L'immaginario collettivo fatica a legare trasparenze e profumi esili al vino californiano, ma di fatto il quadro è molto più variopinto di quanto si possa credere. Ad oggi non è raro trovare tra gli scaffali del Golden State bottigle di rossi ialini, leggeri e delicati, diversi in maniera smaccata dai muscolosi campioni di anni fa. 

Combattuti tra opposte suggestioni, i produttori californiani, infatti, hanno sempre percorso con entusiasmo il filo che collega i capi opposti delle opulenze debordanti e delle acidità asperrime. Da tempo, ad esempio, un manipolo di produttori ha deciso di seguire una nuova via per portare a compimento quella cura dimagrante sempre più richiesta da un mercato assetato di etichette "chillable", beverine ma dotate di una certa struttura. 

Di certo non figlia dei Cabernet e dei Merlot, questa ristretta nouvelle vague, raccontata dal San Francisco Chronicle non si ispira nemmeno alla Borgogna, come si potrebbe pensare. Guarda, invece, a vitigni come Frappato, Nerello Mascalese, Trousseau, Poulsard, Gamay, a cui applica il noto stile di vinificazione del Beaujolais. 

C'è poi chi, come Hardy Wallace della cantina Dirty & Rowdy Family Wines, che ha cominciato nel 2010 andando alla ricerca di Gamay, ma trovandone ben poco in California, ha deciso di puntare tutto sul Mourvedre, un vitigno del Rodano di norma vinificato in maniera del tutto diversa dallo stile canonico del Beaujolais. I colleghi - come da copione - gli hanno dato del matto, e lui, fedelmente alla più classica delle storie, ha deciso di andare avanti. Fermentazioni a grappolo intero, macerazione minima, poca carbonica: era nato un nuovo vino. Chi l'ha assaggiato lo giudica succoso, profumato di melagrana e lampone, quasi trasparente nel bicchiere.

Jessica Stolpman, della Stolpman Vineyards, a Santa Barbara, ha introdotto una linea dal nome eloquente: So Fresh. Dentro, un'etichetta da Gamay e un Sangiovese ottenuto da macerazione carbonica. John Locke, enologo di Bechthold Vineyard, si è invece concentrato sul Cinsault, con risultati apprezzabili, anche se stilsticamente opposti a quelli delle più tradizionali etichette del Rodano. 

Figli di fermentazioni a grappolo intero, estrazioni morbide, bassi livelli di alcol e colori diafani, questi nuovi rossi californiani sembrano incontrare il favore del pubblico.
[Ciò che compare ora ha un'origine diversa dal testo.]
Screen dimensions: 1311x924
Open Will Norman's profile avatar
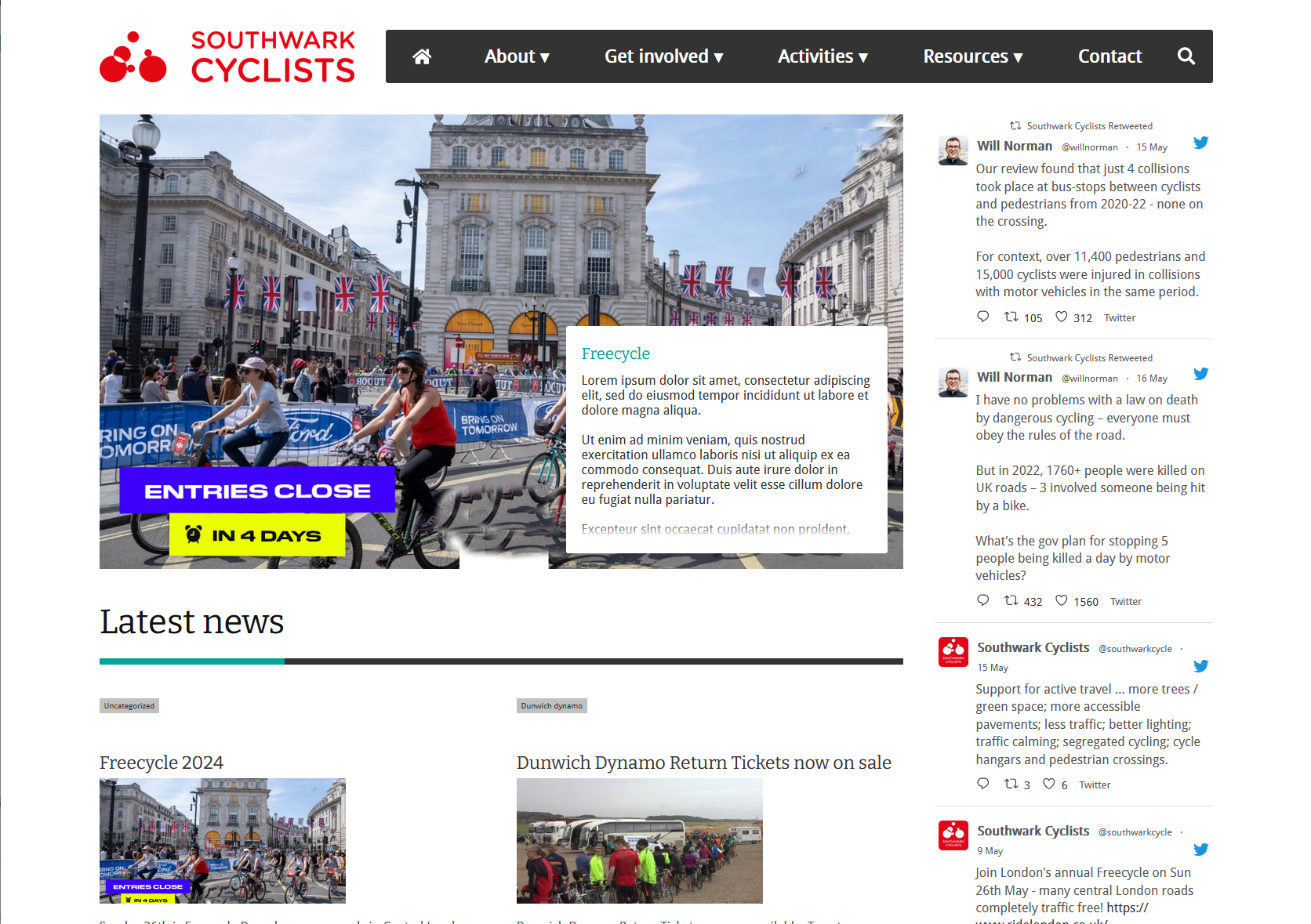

Certo, di terroir nessuno se la sente di parlare da queste parti, ma la cosa pare non turbare alcun animo. Anche il potenziale di evoluzione di queste nuove creature, poi, è tutto da verificare, ma in quella grande area di gioco che è sempre stata la California si continua a sperimentare senza tema alcuna. Un timore, in realtà, rimane, seppur inespresso: che a furia di percorrere il verso della sottrazione si finisca per esagerare, imbottigliando vini troppo esili e consunti.